[Collected data]
********
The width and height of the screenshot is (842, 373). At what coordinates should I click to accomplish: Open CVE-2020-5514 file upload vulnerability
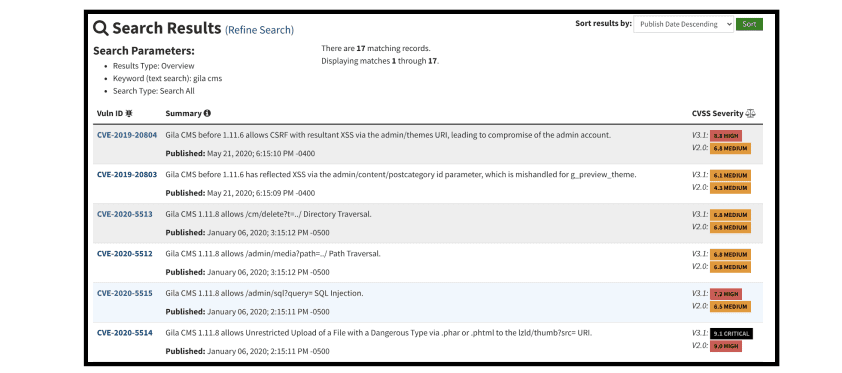(x=125, y=333)
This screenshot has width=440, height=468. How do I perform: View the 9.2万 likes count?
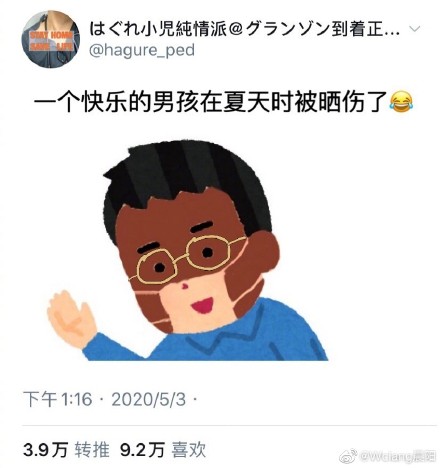point(142,450)
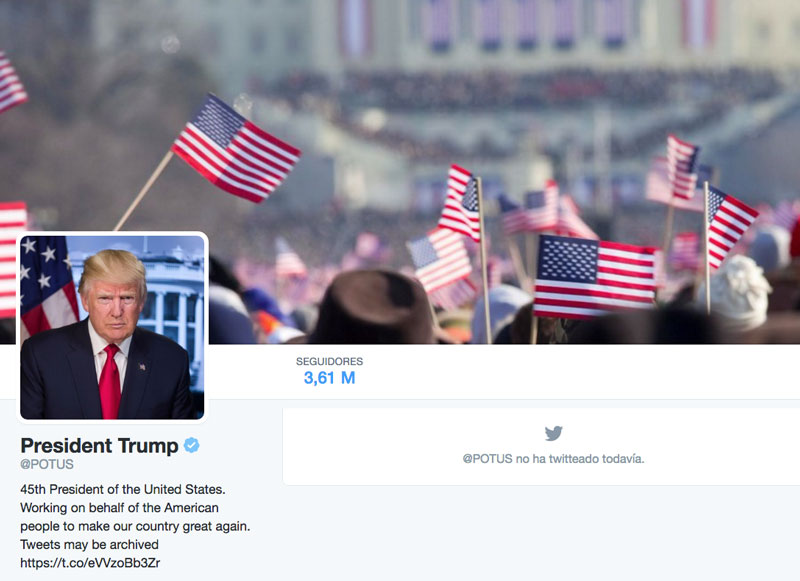
Task: Click the 'Working on behalf of the American' line
Action: (119, 508)
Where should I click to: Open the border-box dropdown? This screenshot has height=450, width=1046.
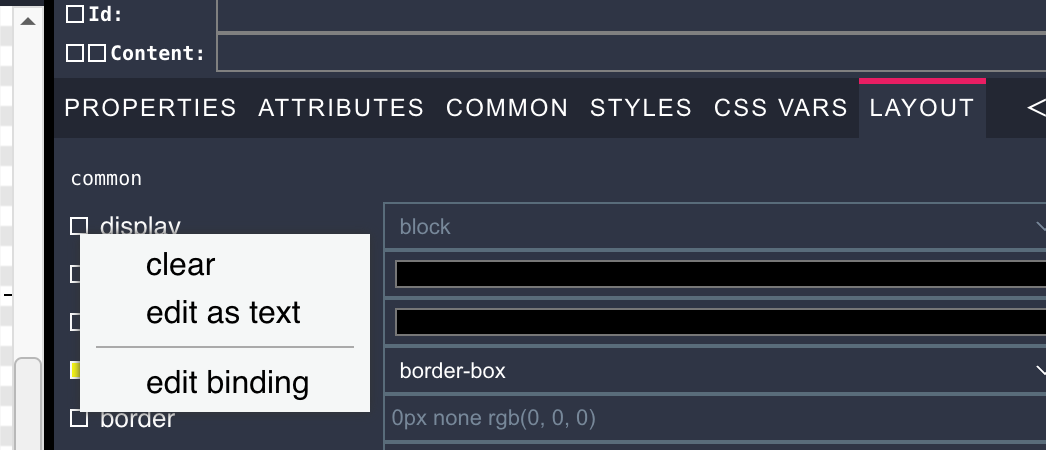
********
• TASK INSTRUCTIONS:
Repeat every record above exactly, but drop the pictures.

• YOUR SOLUTION:
The width and height of the screenshot is (842, 373). At what coordinates should I click to accomplish: Open CVE-2020-5514 file upload vulnerability
(x=125, y=333)
This screenshot has width=440, height=468. How do I perform: View the 9.2万 likes count?
point(142,450)
Task: Click the 'Working on behalf of the American' line
Action: (119, 508)
Where should I click to: Open the border-box dropdown? This screenshot has height=450, width=1046.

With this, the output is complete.